*** Opening of TEXT SHOWN ***

Weaker sales of Scotch whisky in the US caused shares in Diageo to slump more than 5.5% today, wiping nearly £4.6 billion off the global drink giant’s market value.
But bosses have insisted a 5% year-on-year drop in the value of net sales to America in the second half of 2022 is a blip.
US sales of iconic brand down 10%
Flagship brand Johnnie Walker, so long the market leader across the Atlantic, suffered a 10% fall. Sales of Buchanan’s were down by 12%.
However, Johnnie Walker and Buchanan’s both gained market share – helped by increased marketing investment – and net sales of single malts in the US grew by 61%.
Star performer in the single malt category was Lagavulin, made on Islay.
Ewan Andrew, Diageo’s global supply chain and procurement president and chief sustainability officer, said the latest US figures suffered from an exceptional performance a year earlier – when sales skyrocketed as the country emerged from Covid restrictions.
That sudden jump also depleted stock levels last year, making it difficult to keep up with demand.
These issues are unlikely to affect performance in the second half of the year to June 30 2023, when US sales are likely to bounce back, Mr Andrew said.
China’s relaxation of Covid restrictions is also expected to boost global whisky exports this year and beyond.
Diageo said total drink sales to China grew by 2% in the second half of 2022, driven by a strong performance for Scotch.
Upbeat on whisky sales to China
Mr Andrew said he was optimistic about further progress in the Far East country, particularly for premium brands, as people get out and about and socialise more.
Globally, sales of Scotch – accounting for 27% of the group’s total revenue – surged 19% by value and 7% by volume.
Net sales growth was led by single malts and Johnnie Walker, up 28% and 21% respectively.
Mr Andrew said travel retailing was showing “real momentum” again after Covid disruption.
Diageo is also seeing growing demand for single malts such as Lagavulin, Laphroaig and Talisker as people around the world continue to “experiment and experience”, he added.
Besides its wide range of whiskies, London-based Diageo also makes Guinness, Smirnoff vodka, Captain Morgan rum, Bailey’s Irish cream liqueur and Tanqueray gin.
‘Affordable luxury’
Mr Andrew said the company was “monitoring” the impact of price rises for some of its products amid the cost-of-living crisis in the UK.
But a “wide price ladder” and strong demand for “affordable luxury” is expected to continue driving forward sales of Scotland’s national drink, he added.

*** Close of TEXT SHOWN ***

(TASK 1): For each statement about the article on Diageo's whisky sales, say yes or no and quote the words that decide it: (a) Johnnie Walker's US sales fell by 10%; (b) net sales of single malts in the US grew by 61%; (c) Diageo is based in Edinburgh.
(TASK 2): Reproduce word for word the part of the article on Diageo's whisky sales starting with "These issues are" and going on through "year and beyond.".
The data that comes next is separate material and has no connection to the article on Diageo's whisky sales.

*** Opening of INPUT DATA ***

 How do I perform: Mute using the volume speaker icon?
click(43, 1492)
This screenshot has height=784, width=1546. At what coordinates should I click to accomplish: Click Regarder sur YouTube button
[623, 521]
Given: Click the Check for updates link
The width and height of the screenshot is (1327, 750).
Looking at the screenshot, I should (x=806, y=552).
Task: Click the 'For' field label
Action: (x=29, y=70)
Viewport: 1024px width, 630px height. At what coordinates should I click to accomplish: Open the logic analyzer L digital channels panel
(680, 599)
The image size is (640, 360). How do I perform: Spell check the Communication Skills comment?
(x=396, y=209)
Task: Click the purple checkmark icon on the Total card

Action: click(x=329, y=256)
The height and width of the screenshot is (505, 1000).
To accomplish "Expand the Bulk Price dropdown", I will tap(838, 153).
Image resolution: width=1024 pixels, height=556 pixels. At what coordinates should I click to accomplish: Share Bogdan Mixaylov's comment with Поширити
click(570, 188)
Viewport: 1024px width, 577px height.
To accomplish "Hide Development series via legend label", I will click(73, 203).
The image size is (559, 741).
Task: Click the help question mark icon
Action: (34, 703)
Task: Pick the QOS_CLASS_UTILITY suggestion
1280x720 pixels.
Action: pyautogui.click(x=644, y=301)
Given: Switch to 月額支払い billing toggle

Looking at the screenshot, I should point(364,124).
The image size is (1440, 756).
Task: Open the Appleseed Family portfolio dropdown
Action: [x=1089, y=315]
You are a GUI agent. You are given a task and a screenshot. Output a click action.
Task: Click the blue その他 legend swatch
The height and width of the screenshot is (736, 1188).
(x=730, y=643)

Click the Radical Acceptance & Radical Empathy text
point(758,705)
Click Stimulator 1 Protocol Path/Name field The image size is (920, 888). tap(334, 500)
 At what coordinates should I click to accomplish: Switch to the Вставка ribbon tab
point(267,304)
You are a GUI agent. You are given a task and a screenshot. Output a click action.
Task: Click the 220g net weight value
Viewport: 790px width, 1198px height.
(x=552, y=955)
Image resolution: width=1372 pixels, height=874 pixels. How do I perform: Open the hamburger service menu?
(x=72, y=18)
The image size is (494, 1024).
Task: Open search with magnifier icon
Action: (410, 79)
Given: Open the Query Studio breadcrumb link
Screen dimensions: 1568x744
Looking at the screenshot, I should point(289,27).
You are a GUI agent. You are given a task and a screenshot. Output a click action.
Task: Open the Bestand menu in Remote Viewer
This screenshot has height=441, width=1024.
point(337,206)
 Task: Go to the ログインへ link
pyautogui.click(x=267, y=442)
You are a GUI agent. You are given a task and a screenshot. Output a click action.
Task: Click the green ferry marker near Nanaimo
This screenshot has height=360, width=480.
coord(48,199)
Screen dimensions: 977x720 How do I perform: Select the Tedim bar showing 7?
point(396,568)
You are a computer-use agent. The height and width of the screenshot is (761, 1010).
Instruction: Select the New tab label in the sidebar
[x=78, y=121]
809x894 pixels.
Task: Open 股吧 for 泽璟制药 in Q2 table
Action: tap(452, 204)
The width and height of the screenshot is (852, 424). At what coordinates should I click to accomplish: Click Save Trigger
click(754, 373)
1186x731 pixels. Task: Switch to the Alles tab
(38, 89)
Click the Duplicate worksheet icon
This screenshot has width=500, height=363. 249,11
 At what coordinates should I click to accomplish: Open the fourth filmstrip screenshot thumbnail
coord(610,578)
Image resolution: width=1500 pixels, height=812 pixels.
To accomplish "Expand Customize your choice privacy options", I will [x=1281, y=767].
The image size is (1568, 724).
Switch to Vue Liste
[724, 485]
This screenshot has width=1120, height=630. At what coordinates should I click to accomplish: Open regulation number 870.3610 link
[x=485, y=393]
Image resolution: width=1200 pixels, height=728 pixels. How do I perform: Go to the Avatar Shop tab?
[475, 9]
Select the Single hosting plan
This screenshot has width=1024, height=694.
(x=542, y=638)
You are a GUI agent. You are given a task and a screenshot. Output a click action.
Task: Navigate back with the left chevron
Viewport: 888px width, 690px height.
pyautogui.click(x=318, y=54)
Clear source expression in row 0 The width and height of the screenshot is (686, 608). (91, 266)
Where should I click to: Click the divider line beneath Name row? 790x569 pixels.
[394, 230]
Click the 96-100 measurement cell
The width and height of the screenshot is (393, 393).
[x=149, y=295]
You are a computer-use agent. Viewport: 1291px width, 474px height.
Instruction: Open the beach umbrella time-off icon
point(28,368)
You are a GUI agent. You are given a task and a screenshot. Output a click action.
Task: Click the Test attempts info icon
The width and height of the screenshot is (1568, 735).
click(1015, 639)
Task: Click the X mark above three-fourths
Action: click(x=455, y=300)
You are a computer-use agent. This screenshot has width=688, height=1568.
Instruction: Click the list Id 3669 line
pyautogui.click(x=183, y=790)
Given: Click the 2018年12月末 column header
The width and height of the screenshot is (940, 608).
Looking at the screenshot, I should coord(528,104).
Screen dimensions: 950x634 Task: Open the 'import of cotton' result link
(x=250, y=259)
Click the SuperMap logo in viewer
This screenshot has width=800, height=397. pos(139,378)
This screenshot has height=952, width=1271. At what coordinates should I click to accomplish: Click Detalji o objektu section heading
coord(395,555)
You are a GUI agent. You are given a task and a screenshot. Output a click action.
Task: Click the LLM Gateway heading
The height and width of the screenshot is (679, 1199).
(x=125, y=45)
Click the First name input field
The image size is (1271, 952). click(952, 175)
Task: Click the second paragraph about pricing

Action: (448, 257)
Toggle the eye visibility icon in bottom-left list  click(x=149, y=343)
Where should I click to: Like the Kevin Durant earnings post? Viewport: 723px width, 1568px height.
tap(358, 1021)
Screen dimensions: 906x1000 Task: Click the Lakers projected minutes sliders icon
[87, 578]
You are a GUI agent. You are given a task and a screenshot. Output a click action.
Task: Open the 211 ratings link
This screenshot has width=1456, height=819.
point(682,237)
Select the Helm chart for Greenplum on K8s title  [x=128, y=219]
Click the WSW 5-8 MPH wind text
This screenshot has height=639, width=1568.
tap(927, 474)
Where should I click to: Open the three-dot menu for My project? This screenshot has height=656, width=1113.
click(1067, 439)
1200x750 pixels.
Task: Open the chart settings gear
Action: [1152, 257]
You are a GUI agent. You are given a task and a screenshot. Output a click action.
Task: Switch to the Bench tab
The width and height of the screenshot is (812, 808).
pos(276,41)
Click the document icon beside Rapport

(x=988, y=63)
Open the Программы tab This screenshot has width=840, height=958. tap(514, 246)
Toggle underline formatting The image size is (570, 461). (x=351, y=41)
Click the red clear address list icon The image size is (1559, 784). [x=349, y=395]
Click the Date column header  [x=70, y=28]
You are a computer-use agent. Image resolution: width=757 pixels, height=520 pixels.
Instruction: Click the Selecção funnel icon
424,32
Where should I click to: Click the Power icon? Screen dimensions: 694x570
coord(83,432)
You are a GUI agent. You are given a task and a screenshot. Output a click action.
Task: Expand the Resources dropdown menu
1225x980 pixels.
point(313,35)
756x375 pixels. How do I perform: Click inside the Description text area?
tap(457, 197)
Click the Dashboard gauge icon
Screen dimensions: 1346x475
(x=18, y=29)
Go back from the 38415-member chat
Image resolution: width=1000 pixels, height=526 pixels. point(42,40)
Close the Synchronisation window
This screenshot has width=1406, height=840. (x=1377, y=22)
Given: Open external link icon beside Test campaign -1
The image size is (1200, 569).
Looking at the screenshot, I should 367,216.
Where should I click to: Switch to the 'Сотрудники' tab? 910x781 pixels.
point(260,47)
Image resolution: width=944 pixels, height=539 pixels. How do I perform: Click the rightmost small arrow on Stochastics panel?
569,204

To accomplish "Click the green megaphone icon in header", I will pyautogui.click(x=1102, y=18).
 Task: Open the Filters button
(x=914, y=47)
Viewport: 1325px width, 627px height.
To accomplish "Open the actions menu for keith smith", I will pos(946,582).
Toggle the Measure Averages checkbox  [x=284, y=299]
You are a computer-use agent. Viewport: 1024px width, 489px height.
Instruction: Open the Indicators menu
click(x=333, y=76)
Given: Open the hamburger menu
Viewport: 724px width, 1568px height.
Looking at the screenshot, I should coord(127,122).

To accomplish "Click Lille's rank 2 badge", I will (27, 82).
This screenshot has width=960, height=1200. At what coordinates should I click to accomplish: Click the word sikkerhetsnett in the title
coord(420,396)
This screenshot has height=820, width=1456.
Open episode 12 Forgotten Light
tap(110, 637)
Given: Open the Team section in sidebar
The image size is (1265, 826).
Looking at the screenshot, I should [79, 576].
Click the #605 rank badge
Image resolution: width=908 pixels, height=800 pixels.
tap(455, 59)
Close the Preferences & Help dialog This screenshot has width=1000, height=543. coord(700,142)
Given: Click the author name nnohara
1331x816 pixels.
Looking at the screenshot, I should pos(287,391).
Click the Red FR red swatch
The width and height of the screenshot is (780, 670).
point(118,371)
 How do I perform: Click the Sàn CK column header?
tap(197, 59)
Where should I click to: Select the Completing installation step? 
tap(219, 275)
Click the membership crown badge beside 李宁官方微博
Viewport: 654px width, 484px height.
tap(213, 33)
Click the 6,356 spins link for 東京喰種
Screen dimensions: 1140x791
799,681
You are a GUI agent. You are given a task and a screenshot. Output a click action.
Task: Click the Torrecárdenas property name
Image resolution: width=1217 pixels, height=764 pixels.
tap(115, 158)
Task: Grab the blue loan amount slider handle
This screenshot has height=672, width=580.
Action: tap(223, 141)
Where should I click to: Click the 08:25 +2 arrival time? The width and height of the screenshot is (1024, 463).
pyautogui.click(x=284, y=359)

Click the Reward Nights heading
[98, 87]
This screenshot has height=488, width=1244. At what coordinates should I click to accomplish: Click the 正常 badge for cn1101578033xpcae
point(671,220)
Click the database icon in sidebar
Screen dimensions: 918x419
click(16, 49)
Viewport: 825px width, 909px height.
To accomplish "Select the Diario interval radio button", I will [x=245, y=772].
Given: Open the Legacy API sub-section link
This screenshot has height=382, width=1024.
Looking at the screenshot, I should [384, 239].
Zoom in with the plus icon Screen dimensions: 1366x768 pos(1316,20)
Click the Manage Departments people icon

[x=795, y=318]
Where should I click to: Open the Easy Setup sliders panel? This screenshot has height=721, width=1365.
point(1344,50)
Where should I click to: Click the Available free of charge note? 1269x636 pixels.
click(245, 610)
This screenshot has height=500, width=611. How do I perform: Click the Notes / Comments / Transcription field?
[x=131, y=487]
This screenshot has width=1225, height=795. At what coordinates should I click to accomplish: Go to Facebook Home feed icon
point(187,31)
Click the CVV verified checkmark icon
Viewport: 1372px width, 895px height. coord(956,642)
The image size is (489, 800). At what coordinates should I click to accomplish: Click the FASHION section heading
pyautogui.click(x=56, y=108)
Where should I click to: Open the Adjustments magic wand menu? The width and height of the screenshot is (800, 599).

*** Close of INPUT DATA ***

(ANSWER AREA 1):
(a) Yes: "Flagship brand Johnnie Walker, so long the market leader across the Atlantic, suffered a 10% fall."
(b) Yes: "net sales of single malts in the US grew by 61%"
(c) No: "London-based Diageo"

(ANSWER AREA 2):
These issues are unlikely to affect performance in the second half of the year to June 30 2023, when US sales are likely to bounce back, Mr Andrew said.
China’s relaxation of Covid restrictions is also expected to boost global whisky exports this year and beyond.